What is this experience?

Walls covered with plastic tarp, personnel with freakishly robotic friendliness greeting you with lines of "What is your name?" and "Sorry, our facility is under renovation at the moment," the atmosphere hardly felt like an opera was about to be performed inside its space. It was unsettling. The older crowds looked as if they weren't sure if they had bought tickets to the right show. But for me, I felt as comfortable as if the former group was sitting in a box seat at a traditional opera house. It was giddiness that was silently taking over me. I could not wait for what was about to happen.

The lose wires and unassuming scaffolding, and bits and pieces of props littering the stage plus the onstage orchestra -- it felt like we were invited to a personal rehearsal. The entire space felt like it had sprung out of spontaneity, as if friends were gathering around to improvise a little storytelling rendezvous. However unfinished the aesthetic may seem, the product was anything but powerful and in depth, and deeply calculated. Every bit of surprises and unusual choices seemed to have been pored out of much thought and in want of reaction -- and reactions they got.

For the first time in my life, I am made to feel sympathetic or rather, admiration, towards Death. It is an unusual story that is much more prevalent than one may think. Death does not make one suffer, but relieves one from suffering. Death is a good guy, if you really get to know him.
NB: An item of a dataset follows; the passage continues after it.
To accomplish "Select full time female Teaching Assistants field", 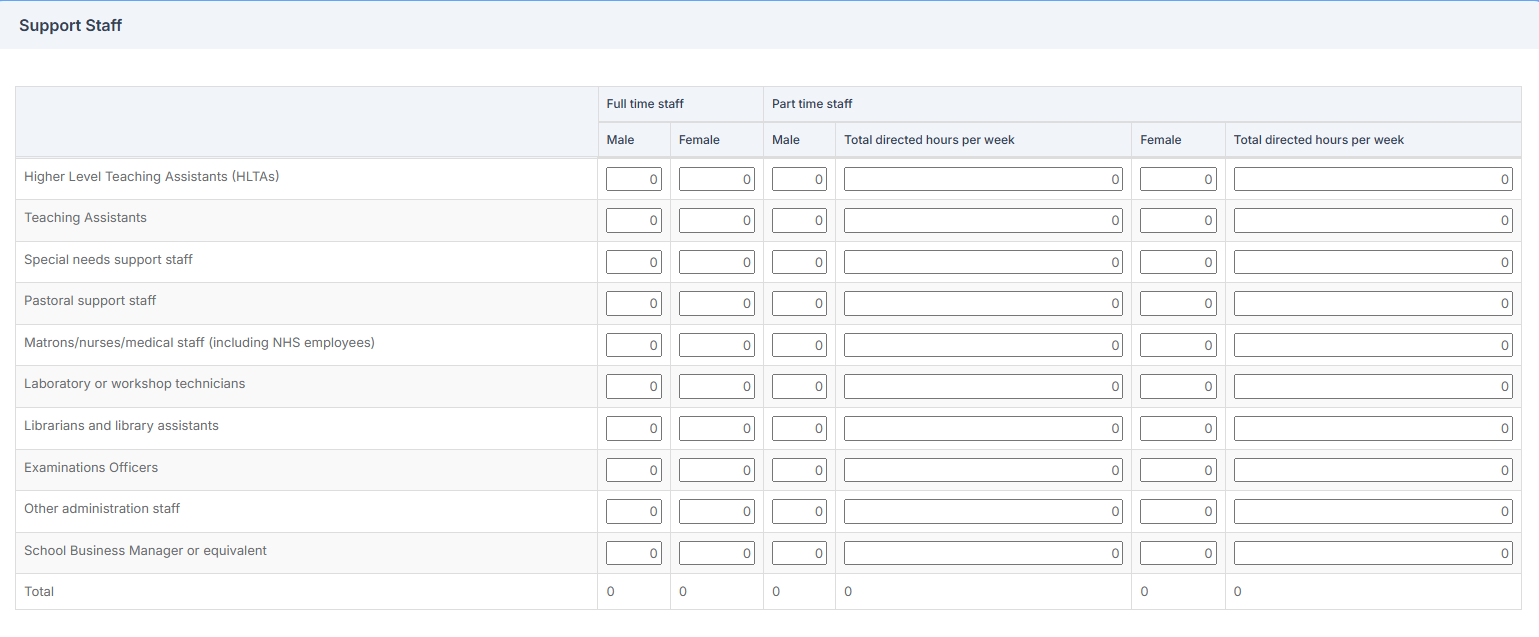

What a present surprise the whole evening was for me; opera in its nontraditional form. Much more intimate space, you could literally see the actor's jaw tightening from emotion. And in English -- never mind that some words were hard to understand without the super titles, it was gloriously wonderful to have heard it sung in a language I understand. BLO needs to do more of this. This production was bold, inventive, wonderfully thought provoking, and visually a feast for those who cannot pay attention for long periods of time, which was to say perfect for me.